La Cour d’appel de Paris, dans un arrêt du 15 avril 2010, statue sur renvoi après cassation d’un précédent arrêt. Elle examine la validité d’une clause de résiliation anticipée insérée dans un contrat de concession automobile. Le concédant avait mis fin au contrat en invoquant le non-respect par le concessionnaire d’objectifs de pénétration commerciale différenciés selon des zones géographiques. Le concessionnaire, placé en liquidation judiciaire, contestait cette résiliation et demandait réparation de son préjudice. Le tribunal de commerce avait initialement rejeté sa demande. La Cour d’appel, par son arrêt du 4 juillet 2007, avait confirmé cette solution avant d’être cassée par la Cour de cassation pour défaut de base légale. La question posée est de savoir si une clause autorisant la résiliation pour défaut de performance, fondée sur des seuils de pénétration commerciale variables selon des zones administratives, est licite. La cour annule la clause comme discriminatoire et condamne le concédant à réparer le préjudice causé par une résiliation irrégulière.
**I. La censure d’une clause discriminatoire par l’exigence d’une justification objective**
La cour procède à un contrôle rigoureux de la proportionnalité et de la pertinence des critères contractuels. Elle admet le principe même d’une clause résolutoire liée à des objectifs de performance. Elle reconnaît que « la pression concurrentielle a tendance à être plus élevée » selon les zones d’implantation. Le concédant pouvait donc moduler ses exigences. Toutefois, la modulation doit reposer sur une base objective et rationnelle. La cour relève que les seuils différenciés sont définis par référence à des « limites administratives départementales ». Or, ces limites « n’ont pas vocation à stigmatiser une rupture significative de densité concurrentielle ». Le découpage retenu apparaît artificiel au regard de la réalité économique. La cour constate qu’une concession située en limite de zone subit une pression concurrentielle similaire à celle d’une concession voisine, mais relevant d’un seuil différent. Elle en déduit que le critère « induit des différences de traitement injustifiées ». L’arrêt rappelle ainsi qu’une distinction contractuelle n’est licite que si elle correspond à une différence de situation effective. Le manque de justification objective transforme la clause en un instrument potentiellement arbitraire.

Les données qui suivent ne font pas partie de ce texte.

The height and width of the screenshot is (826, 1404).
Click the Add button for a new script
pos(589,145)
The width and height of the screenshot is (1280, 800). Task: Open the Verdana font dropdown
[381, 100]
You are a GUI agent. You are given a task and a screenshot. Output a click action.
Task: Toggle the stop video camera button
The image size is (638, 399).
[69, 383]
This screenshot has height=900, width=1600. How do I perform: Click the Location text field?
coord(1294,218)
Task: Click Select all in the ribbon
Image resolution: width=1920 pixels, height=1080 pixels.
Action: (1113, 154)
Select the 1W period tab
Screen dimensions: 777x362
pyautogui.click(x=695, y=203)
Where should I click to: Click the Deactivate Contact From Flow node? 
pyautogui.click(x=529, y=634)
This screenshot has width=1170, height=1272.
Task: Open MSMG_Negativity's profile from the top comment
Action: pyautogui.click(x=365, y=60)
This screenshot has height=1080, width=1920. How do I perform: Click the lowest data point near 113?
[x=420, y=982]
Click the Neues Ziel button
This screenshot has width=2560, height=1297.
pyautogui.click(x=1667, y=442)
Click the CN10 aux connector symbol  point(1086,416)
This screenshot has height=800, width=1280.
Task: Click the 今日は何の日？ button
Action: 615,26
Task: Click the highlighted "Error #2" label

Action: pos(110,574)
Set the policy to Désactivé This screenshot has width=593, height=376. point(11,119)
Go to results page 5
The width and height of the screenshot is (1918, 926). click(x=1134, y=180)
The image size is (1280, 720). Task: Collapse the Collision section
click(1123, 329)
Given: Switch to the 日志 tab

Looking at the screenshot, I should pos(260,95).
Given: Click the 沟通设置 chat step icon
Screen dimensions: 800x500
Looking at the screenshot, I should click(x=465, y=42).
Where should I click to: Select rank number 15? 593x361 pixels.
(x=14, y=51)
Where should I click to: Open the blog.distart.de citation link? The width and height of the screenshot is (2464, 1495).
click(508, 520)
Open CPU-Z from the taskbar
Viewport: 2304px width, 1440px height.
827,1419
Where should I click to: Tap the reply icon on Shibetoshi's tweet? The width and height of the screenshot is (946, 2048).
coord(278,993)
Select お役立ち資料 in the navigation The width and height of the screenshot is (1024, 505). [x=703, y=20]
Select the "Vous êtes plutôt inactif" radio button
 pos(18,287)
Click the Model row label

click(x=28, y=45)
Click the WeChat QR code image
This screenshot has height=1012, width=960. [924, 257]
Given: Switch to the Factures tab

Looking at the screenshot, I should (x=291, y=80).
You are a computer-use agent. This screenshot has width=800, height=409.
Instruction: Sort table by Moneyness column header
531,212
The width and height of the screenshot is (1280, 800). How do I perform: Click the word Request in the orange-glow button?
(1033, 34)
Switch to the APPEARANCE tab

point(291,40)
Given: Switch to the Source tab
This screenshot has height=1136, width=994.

**II. La sanction de l’abus par la réparation d’une perte de chance**
La qualification de clause discriminatoire entraîne la nullité de la résiliation fondée sur celle-ci. La cour juge donc la rupture irrégulière. Pour évaluer le préjudice, elle écarte une indemnisation intégrale de la perte de marge brute. Elle observe que « les performances ont été en diminution constante » avant même la résiliation. La cour estime qu’il « ne peut être tenu pour assuré » que le concessionnaire aurait maintenu ses résultats. Elle retient donc la réparation d’une « perte de chance ». Le préjudice futur et hypothétique est ainsi indemnisé de manière proportionnée à sa probabilité. Cette solution tempère les conséquences de l’annulation de la clause. Elle évite de placer le concessionnaire dans une situation meilleure que celle qu’il aurait connue si le contrat avait couru. La cour opère une balance entre la sanction du comportement abusif du concédant et la prise en compte des défaillances du concessionnaire. La réparation allouée, bien que substantielle, est réduite par rapport à la demande initiale. Cette approche montre la volonté de ne pas faire de l’annulation d’une clause abusive une garantie absolue contre les aléas commerciaux.